# Wood And Metal Unite



## Alex (5/8/14)

* Wood And Metal Unite In Striking Furniture By Hilla Shamia *


Hilla Shamia, an ingenious Israeli artist and designer, creates beautiful one-of-a-kind wood and aluminum desks and stools using a unique method that marries cold aluminum and beautiful pieces of wood.
To create these unprecedented pieces, Shamia poured molten aluminum onto logs of raw cypress and eucalyptus that have been cut lengthwise. The burning of the molten aluminum on the surface of the raw wooden log creates a beautiful black layer of carbon that creates a boundary between the cold silvery color of the aluminum and the wood’s beautiful natural colors and forms.
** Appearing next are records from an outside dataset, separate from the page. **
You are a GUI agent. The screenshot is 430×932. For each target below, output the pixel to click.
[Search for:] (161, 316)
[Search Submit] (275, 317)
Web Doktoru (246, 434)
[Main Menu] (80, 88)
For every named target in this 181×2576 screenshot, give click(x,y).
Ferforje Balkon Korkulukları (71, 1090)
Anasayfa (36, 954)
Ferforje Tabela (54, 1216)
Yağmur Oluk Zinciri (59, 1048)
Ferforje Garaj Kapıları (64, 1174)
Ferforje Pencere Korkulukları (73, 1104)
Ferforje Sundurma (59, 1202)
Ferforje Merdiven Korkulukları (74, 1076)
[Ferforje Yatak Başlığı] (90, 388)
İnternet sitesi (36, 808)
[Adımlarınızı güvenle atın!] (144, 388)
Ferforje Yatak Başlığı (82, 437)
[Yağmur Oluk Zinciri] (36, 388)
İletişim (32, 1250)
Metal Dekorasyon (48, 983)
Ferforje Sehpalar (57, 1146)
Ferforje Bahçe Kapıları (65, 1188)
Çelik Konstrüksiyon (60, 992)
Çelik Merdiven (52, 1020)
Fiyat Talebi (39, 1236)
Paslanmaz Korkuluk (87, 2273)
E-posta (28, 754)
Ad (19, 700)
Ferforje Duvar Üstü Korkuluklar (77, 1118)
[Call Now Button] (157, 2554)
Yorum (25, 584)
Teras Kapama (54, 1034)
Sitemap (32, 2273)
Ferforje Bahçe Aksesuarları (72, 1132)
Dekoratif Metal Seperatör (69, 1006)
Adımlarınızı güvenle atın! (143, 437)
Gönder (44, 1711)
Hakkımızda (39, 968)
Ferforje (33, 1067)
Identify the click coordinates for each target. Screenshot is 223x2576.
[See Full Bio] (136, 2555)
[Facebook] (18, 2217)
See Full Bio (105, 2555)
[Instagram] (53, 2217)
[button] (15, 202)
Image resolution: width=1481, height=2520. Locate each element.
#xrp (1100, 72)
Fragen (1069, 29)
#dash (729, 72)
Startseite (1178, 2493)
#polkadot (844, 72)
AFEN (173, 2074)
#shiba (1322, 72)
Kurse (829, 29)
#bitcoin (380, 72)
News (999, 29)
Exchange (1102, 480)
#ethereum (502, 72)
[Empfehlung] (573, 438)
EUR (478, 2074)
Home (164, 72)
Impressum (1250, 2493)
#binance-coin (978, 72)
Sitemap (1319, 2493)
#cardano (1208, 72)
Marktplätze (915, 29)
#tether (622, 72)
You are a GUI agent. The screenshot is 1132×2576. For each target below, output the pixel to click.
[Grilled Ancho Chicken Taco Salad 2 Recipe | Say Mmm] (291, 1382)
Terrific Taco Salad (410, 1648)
Because the aluminum is molten, it runs into every crack and crevice of the wood, creating a strong bond and a striking appearance.
More info: hillashamia.com (h/t: colossal, timesofisrael)

Reactions: Like 4


----------



## Metal Liz (5/8/14)

Wow these are beautiful 

sent from a Reo & MVP happy cloud


----------



## MarkK (6/8/14)

Epic! wow


----------



## johan (6/8/14)

Absolutely STUNNING!


----------



## Riaz (6/8/14)

beautiful!!!


----------



## annemarievdh (6/8/14)

Wow !!! That is stunning!!!


----------